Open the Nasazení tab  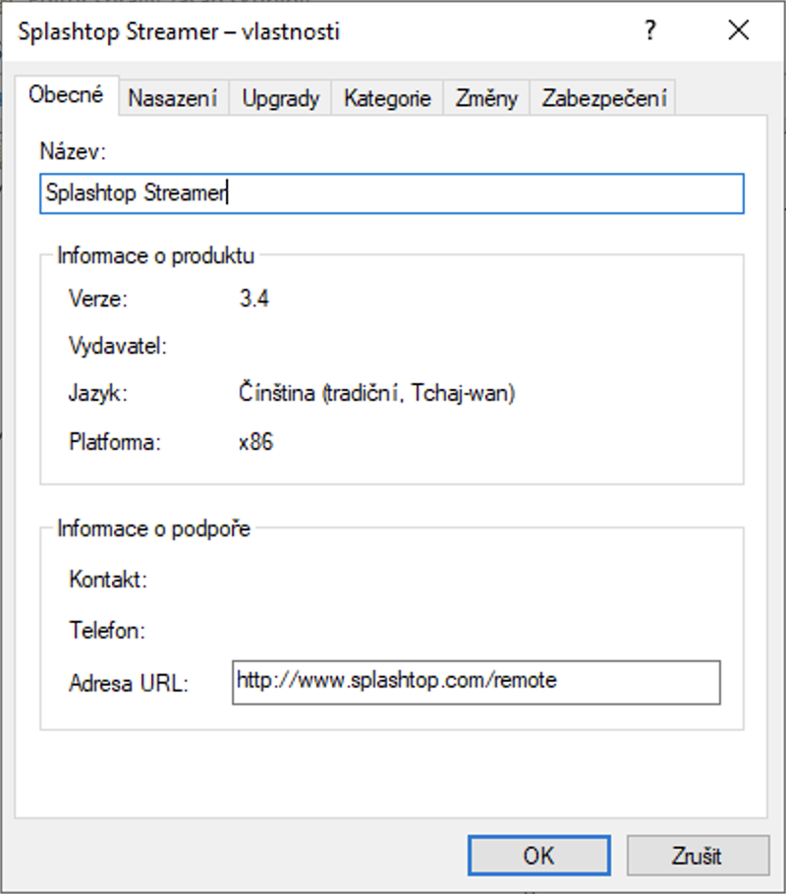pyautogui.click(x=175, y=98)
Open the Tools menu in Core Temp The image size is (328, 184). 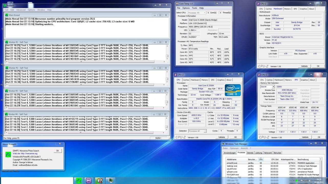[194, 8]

--

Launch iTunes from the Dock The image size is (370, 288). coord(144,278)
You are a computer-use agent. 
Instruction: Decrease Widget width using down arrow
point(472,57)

...

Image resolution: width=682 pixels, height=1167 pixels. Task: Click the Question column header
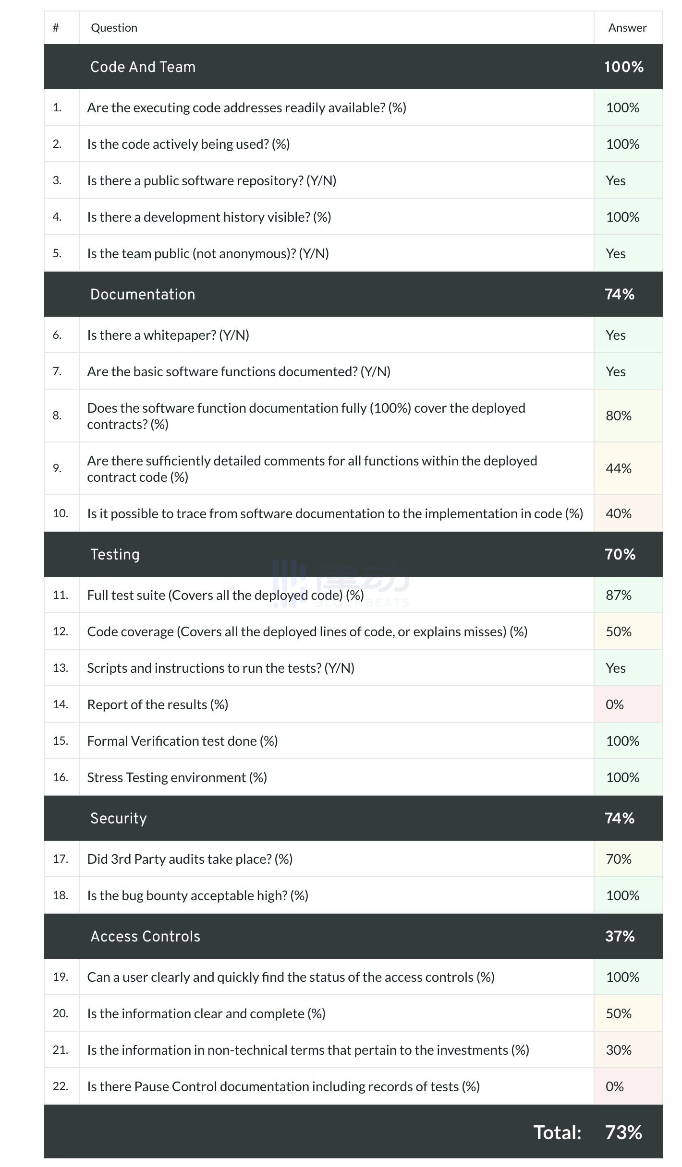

Instruction - Rewrite the entries from the line containing "Launch iTunes from" through the line containing "point(472,57)", swapping "Dock" for "Taskbar" and leaving everything else unchanged.

Answer in full -
Launch iTunes from the Taskbar The image size is (370, 288). coord(144,278)
You are a computer-use agent. 
Instruction: Decrease Widget width using down arrow
point(472,57)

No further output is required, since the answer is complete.